Heavy rain, runoff and flooding trigger migrations of the fish downstream to brackish water of around 20 to 35 parts per 1000 salinity and water temps of 15 to 20 degrees. The hen fish can carry 450,000 eggs per kilogram live weight that are spawned serially across several weeks or months around weed and sandbars.
At these times it's possible to catch many fish and many anglers suggest that this can traumatise hen fish, causing them to reabsorb their eggs.
However, catch-and-release fishing for bass and estuary perch is permitted in rivers during the closure. These fish must be returned to the water immediately with the least possible harm.
The zero bag limit does not apply to bass caught in freshwater dams or in watercourses upstream of these impoundments, because the fish do not breed in these areas.
So the bag limit of two still applies in Toonumbar and Clarrie Hall dams.
As the spawning season kicks into gear and the fish begin to gather downstream, you can be assured that Fisheries officers will patrol the areas to make sure anglers comply with the seasonal regulations.
THE INAUGURAL TT Lures Wilson River Rumble appears to have been a big success, attracting 32 boats carrying most of the top competition anglers in the land.
It was great to see locals held their own, with Ballina Marineland's Adrian Melchior bagging third place and local young gun Dylan Walsh besting all the non-boaters.
Many locals have spoken highly of the drive-through weigh-in and the carnival atmosphere at the Lismore HQ.
Now if it can be held in spring, when there's way less chance of being flooded out, it could well become a big thing.
Evans misses out
FISHERIES Minister Niall Blair made a big noise about promoting aerial shark patrols "from Tweed Heads to Eden" over school holidays and weekends for the next year.

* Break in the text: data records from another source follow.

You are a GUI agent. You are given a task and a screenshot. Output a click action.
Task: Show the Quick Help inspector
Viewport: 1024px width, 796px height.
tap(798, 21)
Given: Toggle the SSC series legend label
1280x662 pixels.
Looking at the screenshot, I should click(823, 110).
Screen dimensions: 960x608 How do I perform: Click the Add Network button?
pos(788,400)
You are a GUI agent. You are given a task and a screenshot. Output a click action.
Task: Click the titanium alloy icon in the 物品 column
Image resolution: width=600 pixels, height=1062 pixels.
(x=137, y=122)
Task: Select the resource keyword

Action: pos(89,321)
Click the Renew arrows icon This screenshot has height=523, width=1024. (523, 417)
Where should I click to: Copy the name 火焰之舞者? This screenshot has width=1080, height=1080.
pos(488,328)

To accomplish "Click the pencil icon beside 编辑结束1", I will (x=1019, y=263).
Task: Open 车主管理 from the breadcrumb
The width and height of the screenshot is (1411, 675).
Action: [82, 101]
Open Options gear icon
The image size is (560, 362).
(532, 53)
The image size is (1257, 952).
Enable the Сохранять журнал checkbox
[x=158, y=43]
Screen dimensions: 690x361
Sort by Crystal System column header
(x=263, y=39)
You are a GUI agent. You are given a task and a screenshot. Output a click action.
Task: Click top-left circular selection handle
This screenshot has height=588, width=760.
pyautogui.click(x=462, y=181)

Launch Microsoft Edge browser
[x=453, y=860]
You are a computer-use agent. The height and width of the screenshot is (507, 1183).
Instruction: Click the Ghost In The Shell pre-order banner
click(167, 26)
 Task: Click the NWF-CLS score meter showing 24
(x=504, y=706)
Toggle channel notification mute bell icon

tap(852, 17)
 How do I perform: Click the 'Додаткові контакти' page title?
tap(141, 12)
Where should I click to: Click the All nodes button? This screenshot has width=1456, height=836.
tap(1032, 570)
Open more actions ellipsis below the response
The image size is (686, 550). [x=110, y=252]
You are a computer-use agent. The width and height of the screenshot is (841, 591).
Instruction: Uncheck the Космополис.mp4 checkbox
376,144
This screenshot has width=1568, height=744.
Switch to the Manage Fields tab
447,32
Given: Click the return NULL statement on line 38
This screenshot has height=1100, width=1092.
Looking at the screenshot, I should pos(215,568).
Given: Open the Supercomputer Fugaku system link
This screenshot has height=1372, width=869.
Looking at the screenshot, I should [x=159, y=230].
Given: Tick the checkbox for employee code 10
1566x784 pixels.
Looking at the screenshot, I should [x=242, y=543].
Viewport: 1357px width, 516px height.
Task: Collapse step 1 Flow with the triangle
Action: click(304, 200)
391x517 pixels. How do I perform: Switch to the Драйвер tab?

Looks like Evans Head will miss out, though.
Given the number of shark alerts each week and the awful great white attack last winter, that seems a big mistake.
And the number of hooked fish being 'sharked' this year is even worse than last.
Over to you, Chris Gulaptis.
MERCURY Marine's new Active Trim system is a great leap forward powerboating.
We've all seen poorly trimmed boats, their bows pointed towards the sky or threatening to burrow into the next wave.
A poorly trimmed engine doesn't just use more fuel; it can be downright unsafe.
But it looks like Merc's taken the guesswork out of it for those who can't seem to feel when their hull and engine are working with each other, rather than fighting.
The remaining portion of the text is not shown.